Menggabungkan energi terbarukan dengan pembangkit listrik tradisional dapat menurunkan konsumsi bahan bakar yang mahal misalnya dengan memproduksi listrik menggunakan tenaga surya pada siang hari dan menggunakan batu bara atau disel pada malam hari. Saat sistem terbarukan ini tidak mampu memproduksi listrik pada malam hari, generator disel memastikan kebutuhan daya listrik tambang terpenuhi tanpa mengalami gangguan.
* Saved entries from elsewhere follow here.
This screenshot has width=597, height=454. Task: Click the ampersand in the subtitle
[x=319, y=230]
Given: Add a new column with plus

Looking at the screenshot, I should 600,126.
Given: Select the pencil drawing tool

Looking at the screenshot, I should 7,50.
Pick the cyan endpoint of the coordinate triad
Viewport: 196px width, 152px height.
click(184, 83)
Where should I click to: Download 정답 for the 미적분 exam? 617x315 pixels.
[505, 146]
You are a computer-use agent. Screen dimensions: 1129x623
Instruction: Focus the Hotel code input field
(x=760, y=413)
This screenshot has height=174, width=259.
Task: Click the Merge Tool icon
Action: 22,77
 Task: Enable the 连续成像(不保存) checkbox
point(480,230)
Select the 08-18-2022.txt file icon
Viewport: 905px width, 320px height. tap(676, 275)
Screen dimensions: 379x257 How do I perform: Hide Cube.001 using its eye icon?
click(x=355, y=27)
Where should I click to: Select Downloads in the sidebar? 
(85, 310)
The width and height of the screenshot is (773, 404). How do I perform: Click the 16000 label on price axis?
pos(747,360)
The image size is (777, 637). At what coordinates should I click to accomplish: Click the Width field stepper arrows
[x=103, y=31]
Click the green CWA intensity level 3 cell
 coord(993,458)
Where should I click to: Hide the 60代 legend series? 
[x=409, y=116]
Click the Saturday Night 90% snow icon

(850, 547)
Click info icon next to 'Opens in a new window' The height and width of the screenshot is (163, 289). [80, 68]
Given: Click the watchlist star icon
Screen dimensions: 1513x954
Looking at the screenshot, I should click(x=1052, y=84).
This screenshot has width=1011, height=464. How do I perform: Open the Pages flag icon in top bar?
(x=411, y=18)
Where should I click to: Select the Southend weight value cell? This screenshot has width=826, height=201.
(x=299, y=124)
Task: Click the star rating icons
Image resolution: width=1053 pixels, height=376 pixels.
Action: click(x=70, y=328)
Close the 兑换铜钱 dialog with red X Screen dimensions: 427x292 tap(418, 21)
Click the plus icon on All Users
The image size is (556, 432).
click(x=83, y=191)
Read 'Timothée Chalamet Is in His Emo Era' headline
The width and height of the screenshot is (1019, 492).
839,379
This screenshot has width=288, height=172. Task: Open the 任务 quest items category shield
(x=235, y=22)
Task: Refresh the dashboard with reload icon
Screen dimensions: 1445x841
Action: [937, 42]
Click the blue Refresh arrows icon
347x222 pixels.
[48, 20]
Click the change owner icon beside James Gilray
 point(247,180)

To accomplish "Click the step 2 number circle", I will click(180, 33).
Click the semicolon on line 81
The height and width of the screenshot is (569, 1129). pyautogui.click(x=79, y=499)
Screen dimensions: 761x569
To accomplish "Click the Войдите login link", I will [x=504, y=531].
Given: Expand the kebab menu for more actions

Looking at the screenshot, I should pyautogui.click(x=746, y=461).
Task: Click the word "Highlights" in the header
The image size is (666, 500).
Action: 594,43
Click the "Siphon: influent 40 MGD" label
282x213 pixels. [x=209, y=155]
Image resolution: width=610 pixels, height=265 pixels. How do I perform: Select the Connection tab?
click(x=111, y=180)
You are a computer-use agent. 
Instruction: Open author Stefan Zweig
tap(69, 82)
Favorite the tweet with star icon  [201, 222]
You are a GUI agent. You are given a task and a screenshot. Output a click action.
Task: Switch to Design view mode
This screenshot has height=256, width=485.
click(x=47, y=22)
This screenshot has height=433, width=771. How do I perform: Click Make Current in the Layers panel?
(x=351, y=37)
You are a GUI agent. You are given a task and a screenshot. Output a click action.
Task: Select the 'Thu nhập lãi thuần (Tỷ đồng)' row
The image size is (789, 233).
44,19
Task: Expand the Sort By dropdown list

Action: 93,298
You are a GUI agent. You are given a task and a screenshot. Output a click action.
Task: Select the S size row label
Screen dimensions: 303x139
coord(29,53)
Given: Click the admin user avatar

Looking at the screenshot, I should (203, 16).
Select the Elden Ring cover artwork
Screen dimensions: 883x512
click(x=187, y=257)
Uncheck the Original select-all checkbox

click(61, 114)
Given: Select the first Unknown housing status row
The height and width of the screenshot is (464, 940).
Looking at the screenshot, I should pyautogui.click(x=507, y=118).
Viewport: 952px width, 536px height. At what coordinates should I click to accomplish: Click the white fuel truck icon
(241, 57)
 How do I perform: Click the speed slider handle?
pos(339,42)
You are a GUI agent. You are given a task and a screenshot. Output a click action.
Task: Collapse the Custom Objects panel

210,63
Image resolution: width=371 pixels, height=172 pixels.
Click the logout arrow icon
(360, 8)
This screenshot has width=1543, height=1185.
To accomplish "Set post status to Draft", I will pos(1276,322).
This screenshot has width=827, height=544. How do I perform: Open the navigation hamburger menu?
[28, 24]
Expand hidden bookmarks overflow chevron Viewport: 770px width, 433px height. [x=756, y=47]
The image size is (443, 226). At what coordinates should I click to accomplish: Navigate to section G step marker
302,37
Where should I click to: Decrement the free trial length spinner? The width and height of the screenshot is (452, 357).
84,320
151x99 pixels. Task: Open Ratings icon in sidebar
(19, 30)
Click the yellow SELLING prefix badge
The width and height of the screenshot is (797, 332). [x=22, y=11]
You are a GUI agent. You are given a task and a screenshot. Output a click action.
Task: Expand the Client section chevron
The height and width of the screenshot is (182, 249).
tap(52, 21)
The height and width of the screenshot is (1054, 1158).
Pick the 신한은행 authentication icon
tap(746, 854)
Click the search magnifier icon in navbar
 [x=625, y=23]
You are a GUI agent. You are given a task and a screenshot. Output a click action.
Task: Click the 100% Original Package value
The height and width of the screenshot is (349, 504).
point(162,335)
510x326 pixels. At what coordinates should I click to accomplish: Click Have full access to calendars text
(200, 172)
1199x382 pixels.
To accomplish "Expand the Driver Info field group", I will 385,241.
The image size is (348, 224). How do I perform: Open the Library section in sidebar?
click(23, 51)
Menambahkan energi terbarukan memang membutuhkan biaya modal namun investasi ini dapat menciptakan penghematan biaya secara keseluruhan untuk jangka panjang. Tergantung pada lokasi dan kesesuaian energi terbarukan yang tersedia, sistem pembangkit listrik energi terbarukan dengan penetrasi rendah hingga menengah dapat diintegrasikan dengan sistem pembangkit listrik disel untuk memenuhi 10% hingga 30% kebutuhan listrik di pertambangan.
Hal ini akan berdampak langsung pada penghematan biaya dan pengiriman bahan bakar yang dibutuhkan. Sistem operasional pertambangan seperti ini dapat menghasilkan perkiraan biaya dan resiko yang lebih akurat sehingga biaya modal pemasangan teknologi energi terbarukan dapat tertutupi.
Jim menggambarkan solusi yang saling menguntungkan, selain memastikan ketersediaan cadangan listrik, perusahaan tambang di Indonesia juga memiliki kesempatan untuk membuktikan keberlanjutan bisnis yang lebih progresif ketika membuat perencanaan dan berinvestasi di masa depan.
“Yang terpenting, perusahaan pertambangan dapat memegang kendali terhadap biaya saat pasar mengalami banyak perubahan dan tuntutan. Faktor lingkungan yang menguntungkan seperti melimpahnya tenaga air atau surya di Indonesia menjadikan energi terbarukan sebagai solusi tambahan bagi investasi perusahaan tambang dari segi biaya dan keandalan cadangan listrik.”